Даже глаза его увлажнились, так он любил Дубо­толка. И я тоже был во многом с ним согласен.

— Вы знаете сейчас, пан Белорецкий, а больше не будет знать никто. Я понимаю, я не буду компрометировать ее. И вообще я буду молчать. Вот вы танцуете с ней, а мне радостно. Разговаривает она с другими — мне радостно. Пускай только ей будет счастье. Но я вам искренне говорю.— Голос его окреп, а лицо стало как у юного Давида, который выходит на бой с Голиафом.— Если я буду за тридевять земель и сердцем почувствую, что ее кто-то собирается обижать, я прилечу оттуда и, хоть бы это был сам Бог, разобью ему голову, кусать буду, драться до последнего, чтобы потом только приползти к ее ногам и подохнуть там. Поверьте мне. Издалека — и всегда с нею.

Глядя на его лицо, я понял, почему боятся власть имущие таких вот стройных, чистых и совестливых юношей. У них, известно, широкие глаза, детская улыбка, юношеские слабые руки, шея горделивая и стройная, белая, как мраморная, будто нарочно созданная для секиры палача, но у них еще и неприми­римость, совесть до конца, даже в мелочах, неумение считаться с преимуществом чужой грубой силы и фанатичная верность правде. В жизни они неопытные, доверчивые дети до седых волос, в служении прав­де — горьки, ироничны, преданны до конца, мудры и несгибаемы. А дрянь боится таких даже тогда, когда они еще не начинали действовать, и, руководствуясь инстинктом, свойственным погоне, травит их всегда. Дрянь знает, что они — самая величайшая опасность для ее существования.

Я понял, что дай такому в руки пистолет, и он, все с той же открытой белозубой улыбкою, подойдет к тирану, всадит в него пулю и потом спокойно скажет смерти: «Иди сюда». И он выдержит наибольшие страдания спокойно и, если не умрет в тюрьме от жажды воли, спокойно пойдет на эшафот.

И такое несказанное доверие вызвал у меня этот человек, что руки наши встретились и я улыбнулся ему как другу.

— За что вас исключили, пан Светилович?

— А, глупость! Началось с того, что решили по­чтить память Шевченко. Студенты, конечно, были од­ними из первых.
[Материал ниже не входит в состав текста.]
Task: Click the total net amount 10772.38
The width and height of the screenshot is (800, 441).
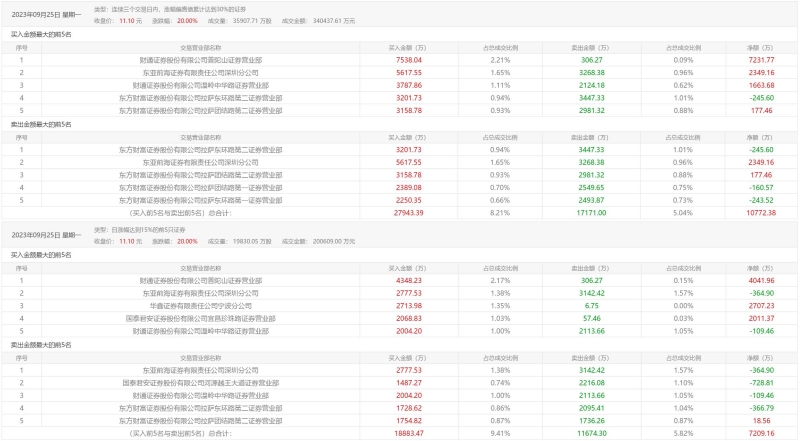Action: pos(760,213)
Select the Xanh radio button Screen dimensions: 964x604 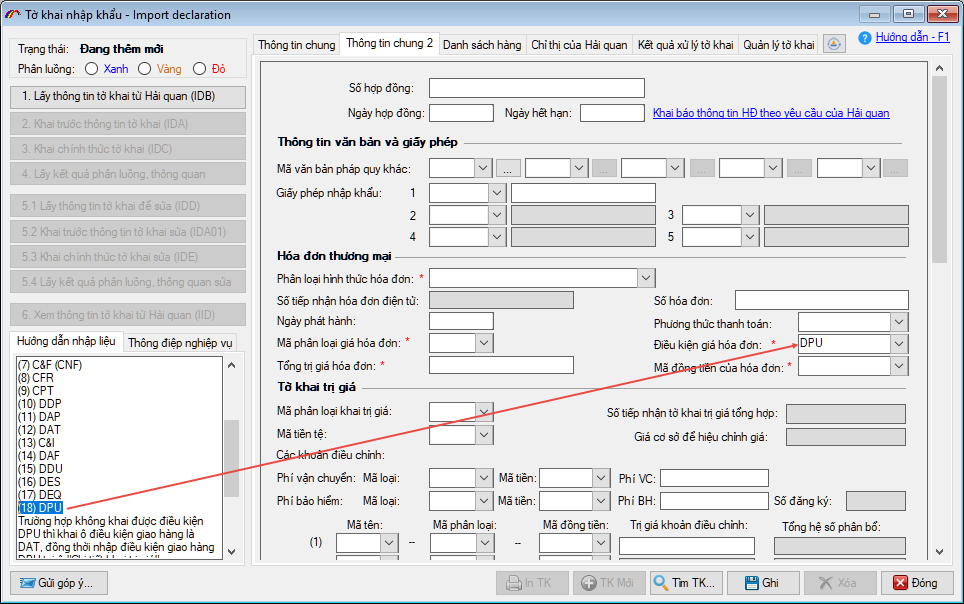[92, 69]
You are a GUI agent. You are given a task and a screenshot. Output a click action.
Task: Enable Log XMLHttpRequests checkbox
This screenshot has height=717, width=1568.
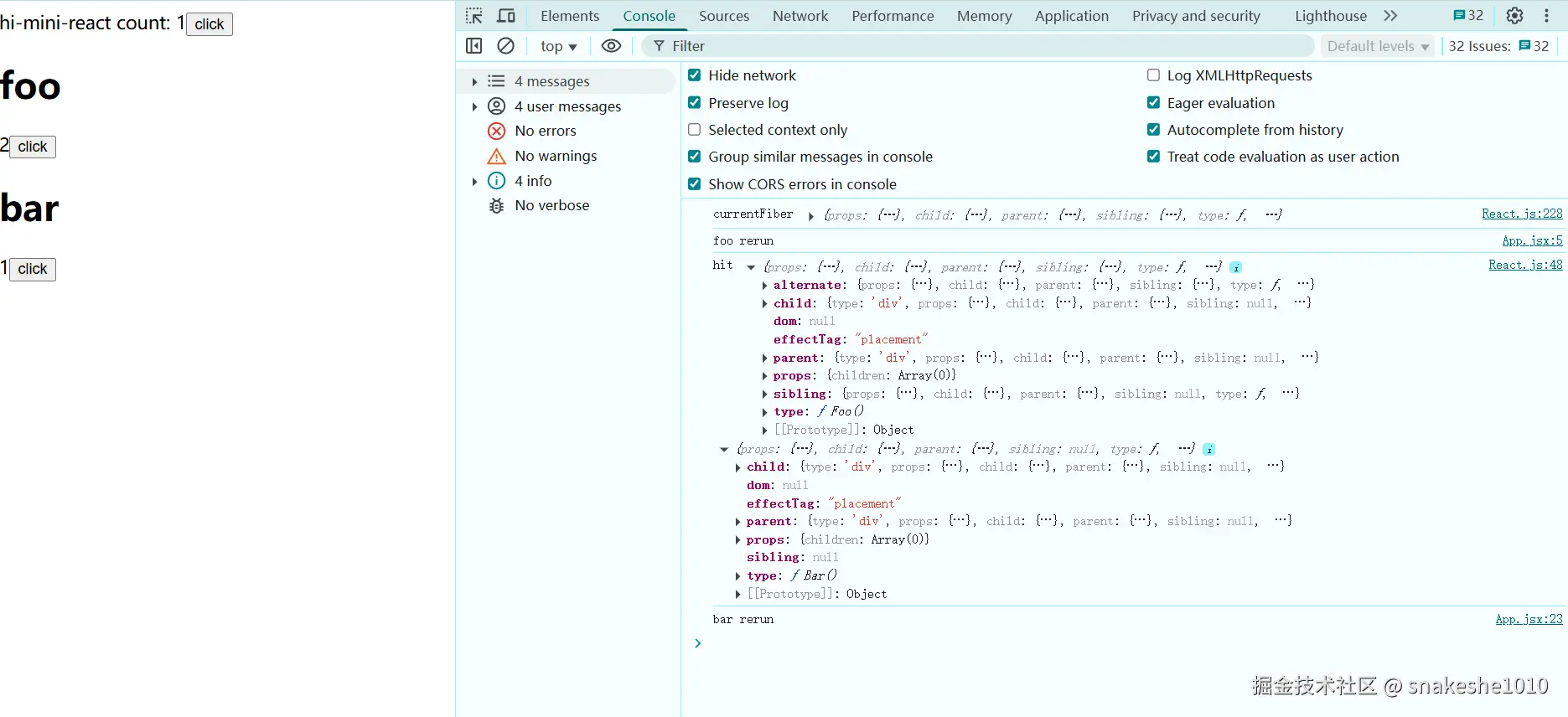pos(1153,75)
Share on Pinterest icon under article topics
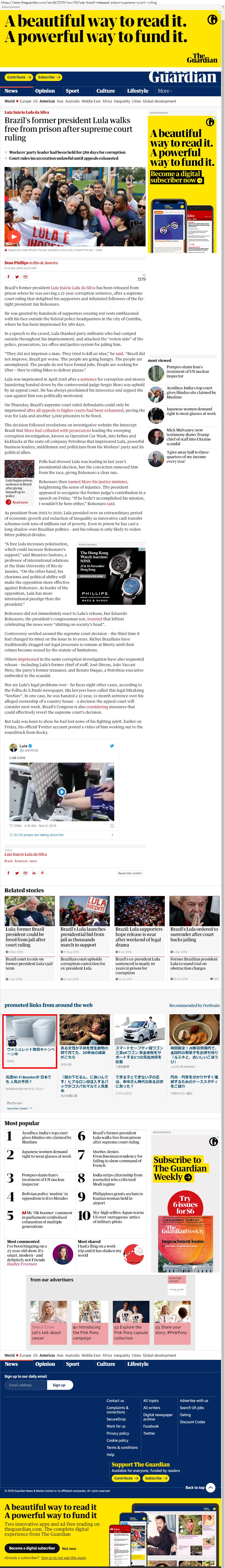The image size is (225, 1568). [42, 873]
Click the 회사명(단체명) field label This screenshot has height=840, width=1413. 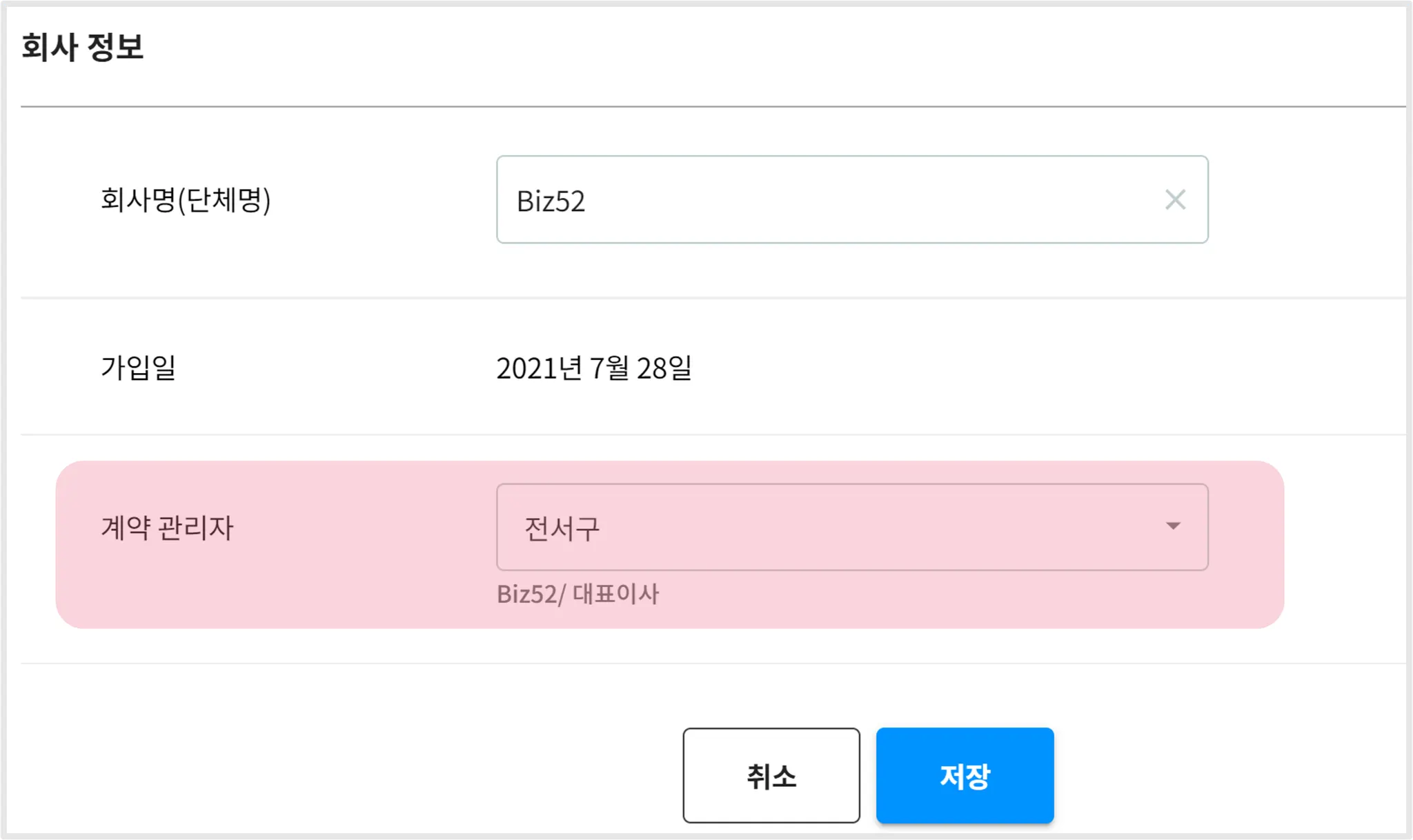point(185,200)
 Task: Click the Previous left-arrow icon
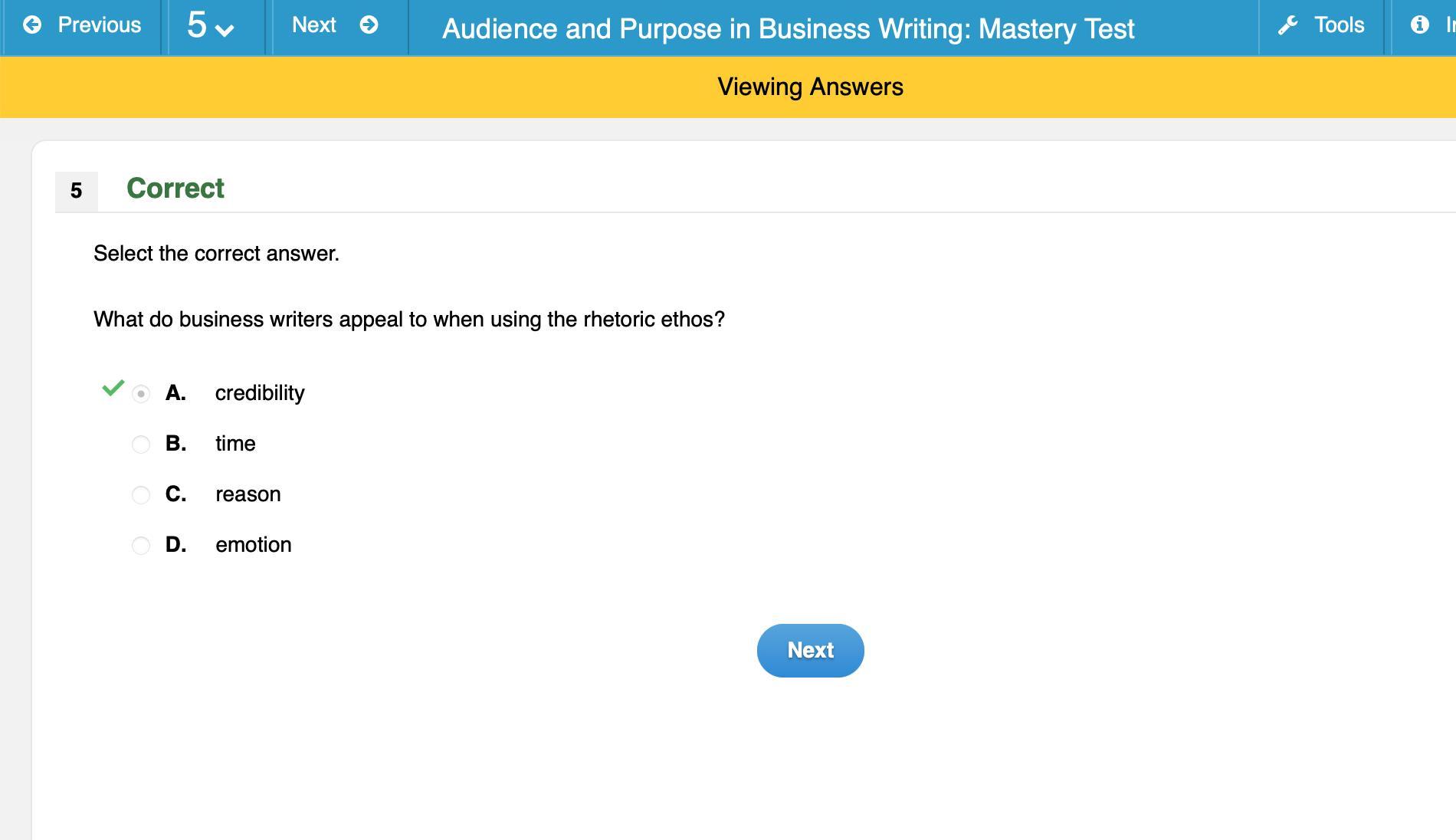pyautogui.click(x=32, y=25)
Нам пригрозили, что в университет введут полицию.— Он даже покраснел,— Ну, мы на­чали протестовать. А я крикнул, что если они только посмеют сделать это со святыми нашими стенами, то мы кровью смоем с них позор. И первая пуля будет тому, кто даст такой приказ. Потом мы высыпали из здания, начался шум, и меня схватили. А когда в по­лиции спросили национальность, то я сказал: «Пиши: украинец».

— Хорошо сказано.

— Я знаю, это весьма неосторожно для тех, кто взялся сражаться.

— Нет, это хорошо и для них. Один такой ответ стоит десятка пуль. И это означает, что против общего врага — все. И нет никакой разницы между белорусом и украинцем, если над спиною висит бич.

Мы молча смотрели на танцующих вплоть до тех пор, пока рот Светиловича не передернуло.